Astronomers have just spotted a star orbiting a black hole at an estimated incredible speed of nearly 1% of the speed of light. In what is considered to be one of the "closest orbit ever" to be seen around a black hole in our very own Milky Way galaxy, the discovery of the stellar couple, known as a binary, has led researchers to uncover that the star completes two orbits of the black hole in just around an hour. The white dwarf star is also the first one to be discovered at such close proximity to a black hole.

While the existence of the binary known as 47 Tuc X9 was already known, the discovery of the new evidence was made using deep space telescopes belonging to Nasa and The Commonwealth Scientific and Industrial Research Organisation (CSIRO). Raw data from Nasa's Chandra and NuStar and CSIRO's Australia Telescope Compact Array helped astronomers find that a white dwarf star was completing its orbit around the black hole in approximately 28 minutes, covering a distance of "2.5 times the separation between the Earth and the Moon".

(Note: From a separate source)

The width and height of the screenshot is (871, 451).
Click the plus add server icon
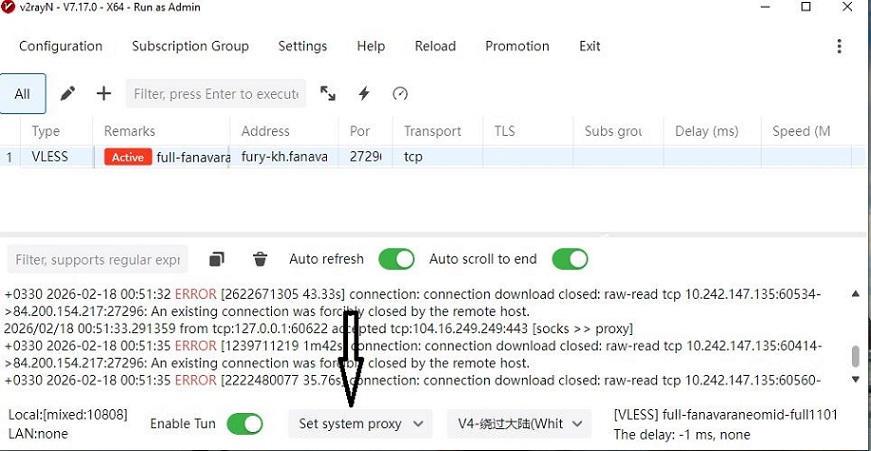tap(104, 94)
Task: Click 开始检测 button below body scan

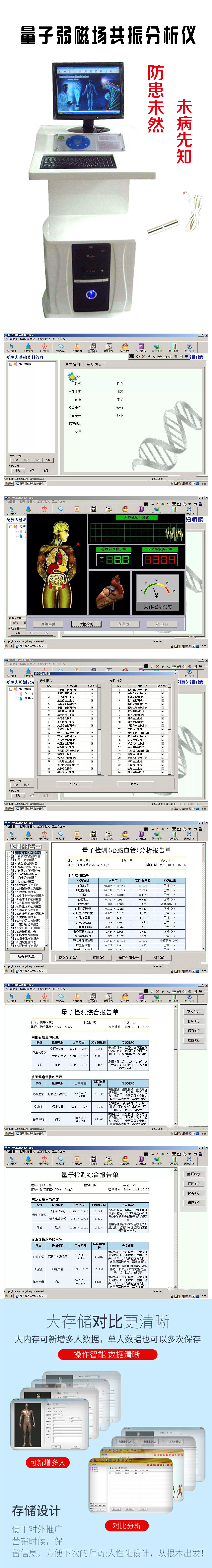Action: tap(47, 624)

"This white dwarf is so close to the black hole that material is being pulled away from the star and dumped onto a disk of matter around the black hole before falling in," said first author Dr Arash Bahramian, from the University of Alberta in Canada and Michigan State University in the United States.

Associate Professor James Miller-Jones, from Curtin University and International Centre for Radio Astronomy Research (ICRAR), said, "We think the star may have been losing gas to the black hole for tens of millions of years and by now has now lost the majority of its mass."

He added, "Over time, we think that the star's orbit will get wider and wider as even more mass is lost, eventually turning into an exotic object similar to the famous diamond planet discovered a few years ago."

"Prior to this discovery, the closest star around any likely black hole was a system known as MAXI J1659-152, which is in an orbit with a 2.4-hour period," said Miller-Jones, ScienceAlert reported. "If the likely black holes in both systems have similar masses, this would imply an orbit three times larger in physical size than the one we found in X9."

In other words the distance between the two objects in X9 is around 1 million kilometres (600,000 miles), which is 2.5 times the distance between the Earth and the Moon.

Star orbiting black hole
Artist's illustration of a star found in the closest orbit known around a black hole in the globular cluster named 47 Tucanae Nasa

How did a star get so close to a black hole?

Researchers theorise that the black hole may have collided with a red star and as gas was ejected from the star, a binary may have been formed consisting of a black hole and a white dwarf star. The binary's orbit would have shrunk with the emission of gravitational waves and eventually the black hole would have started pulling material from the white dwarf.

"Finding these rare black holes is important, as they are not only the end points of massive stars, produced in supernova explosions, they also continue to play a role in the evolution of other stars after their deaths," Geraint Lewis from the University of Sydney told Marcus Strom at The Sydney Morning Herald.

Fortunately, the stellar dance between the two objects is not expected to come to an end any time soon. In fact, researchers believe that the star and the black hole were even closer together in the past and the white dwarf star's orbit even faster than at present. Over time, however, as the black hole continues to pull apart material from the star, the loss of mass may eventually lead to it falling into the black hole.

"Eventually so much matter may be pulled away from the white dwarf that it ends up only having the mass of a planet," said researcher Craig Heinke. "If it keeps losing mass, the white dwarf may completely evaporate."

The research paper detailing the cosmic dance between the two space objects is titled 'The ultracompact nature of the black hole candidate X-ray binary 47 Tuc X9', and has been featured in the Monthly Notices of the Royal Astronomical Society published by Oxford University Press on 14 March 2017.